From the 388,409 domain matches across all species, the genome search identified 361 genomic features possessing the MHC class I gene structure (summarized in Table 1; Additional file 2: Table S4 for details). These included 26 putative MHC class I genes in the human genome, 49 in mouse, and 40 in the opossum. Again, searches of the negative controls identified no MHC class I genes, as one would expect. These genomic features included annotated genes, and both annotated and unannotated pseudogenes. Merging the protein and genome searches produced a total of 449 MHC class I genes and proteins across the species searched (Additional file 3: Table S5), including a total of 33 in human, 55 in mouse and 47 in the opossum.

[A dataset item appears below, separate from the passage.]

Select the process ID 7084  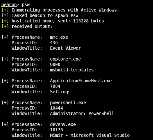point(55,86)
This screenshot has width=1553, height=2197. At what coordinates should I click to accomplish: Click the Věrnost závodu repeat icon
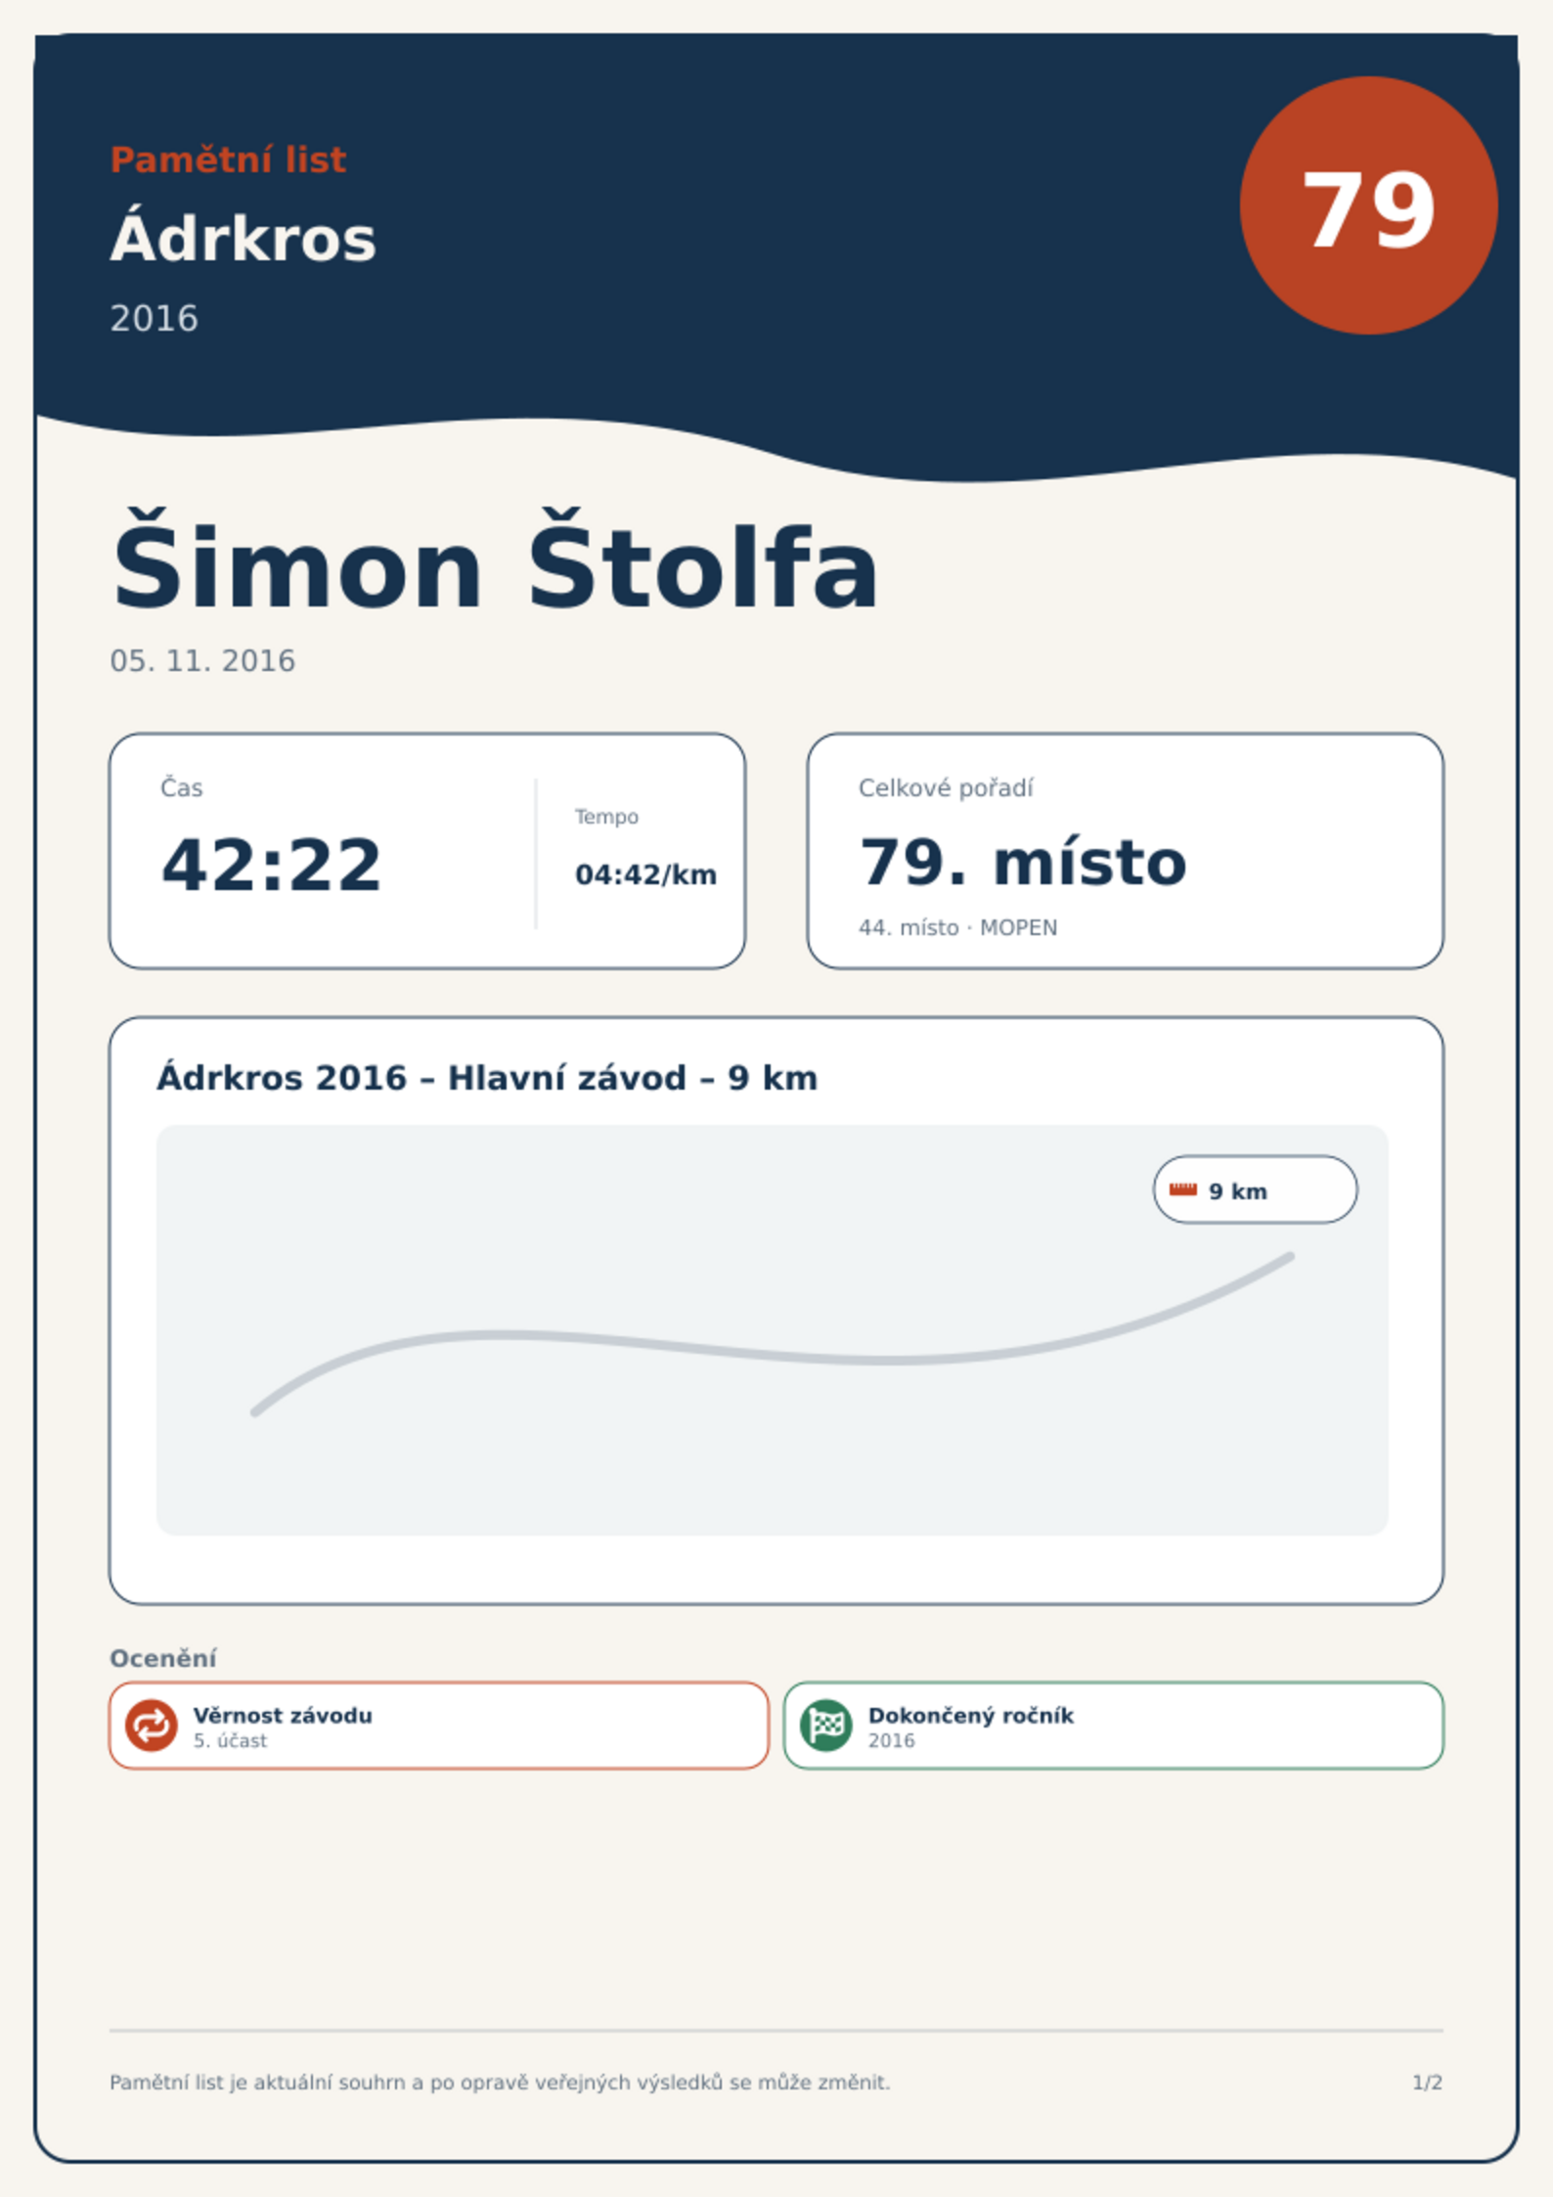(x=151, y=1725)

The most dramatic differences between the results of searching annotated class I proteins and an unbiased search of the whole genome arose in the marsupials and monotremes. The annotation of the opossum genome (Ensembl Release 75) contains 28 MHC class I genes, but 40 putative MHC class I genes (genomic features with structural similarity to MHC class I genes) were identified in the sensitive genome search results. Seven of the annotated proteins were missed in the genome search, as the corresponding loci lack Ig domains. Fifteen of the loci identified by the genome search were unannotated in the Ensembl genebuild. In some cases, de novo gene predictions from genscan or evidence-based prediction with N-scan (UCSC Genome Browser, accessed 17 April 2015) did identify overlapping open reading frames, however, these annotations were typically of poor quality (data not shown) with multiple run-on annotations linking two or more MHC class I gene features. Five of these unannotated features contained in-frame stops, including opossum CD1, UH, and a MIC-like gene (MIC2). These in-frame stops may be due to sequencing errors in the draft opossum genome, polymorphisms in the individual sequenced or the fact that our model does not take splice sites into account and may erroneously include short segments of intronic sequence in the domain matches, resulting in the genomic feature going out of frame. In fact, CD1 is known to be a pseudogene in opossum [44] and does not show evidence of transcription; MIC2 also shows no evidence for transcription; while UH does show evidence of transcription (data not shown). Consequently, we retain all genes in our analyses. Thus, a total of 47 putative MHC class I genes were identified. A similar pattern emerged in other marsupial and monotreme genomes.

Phylogenetic analysis

To annotate these genes and understand the evolutionary relationship between them, we inferred the phylogenetic relationships between all MHC class I genes identified in the selected vertebrates using a Markov Chain Monte Carlo (MCMC) method on the JTT + IGF model. Four MCMCs were run (see Additional file 1: Figure S2 for traces of posterior probability) and the consensus tree from the last 500 steps of each run was taken to represent the evolutionary history of the genes (Fig. 2a). Additionally, a smaller phylogeny consisting of just human and opossum class I genes and the mouse Mill genes was also inferred by maximum likelihood (Additional file 1: Figure S3).

Fig. 2
figure 2

Phylogeny of class Is predicted in representative species spanning the jawed vertebrates estimated by MCMC on the JTT + IG model. Numbers at nodes represent the frequency with which that split is observed. Gene families are labelled around the outside. The species label shows the location of classical MHC class I for each species or group of species. Key gene families or species’ classical class I genes are highlighted in colour

While support in parts of the trees is low, the phylogenies provide a number of insights into the evolution of MHC class I genes in vertebrates. The large tree provides additional evidence for the previous observation that the non-classical MHC class I gene family MR1 is found only eutherians and marsupials [45]. Similarly, it suggests that the FCGRT, HFE and AZGP1 gene families are specific to eutherians and marsupials. It demonstrates that the PROCR gene family is found across the amniotes. It suggests that MIC is duplicated in opossum (md_chain40), though this contains in-frame stops. The small tree supports the previous observation that marsupials may have a member of the ULBP gene family (ENSMODG00000015798) [46]. It identifies a possible expansion of AZGP1 in opossum (ENSMODG00000024063, ENSMODG00000027380, ENSMODG00000028158, and ENSMODG00000029679). The phylogenies also reveals two new opossum MHC class I genes that are located in the MHC, but have not previously been identified, which we have denoted UA3 and UA4. These appear to be closely related to UA1 and UA2.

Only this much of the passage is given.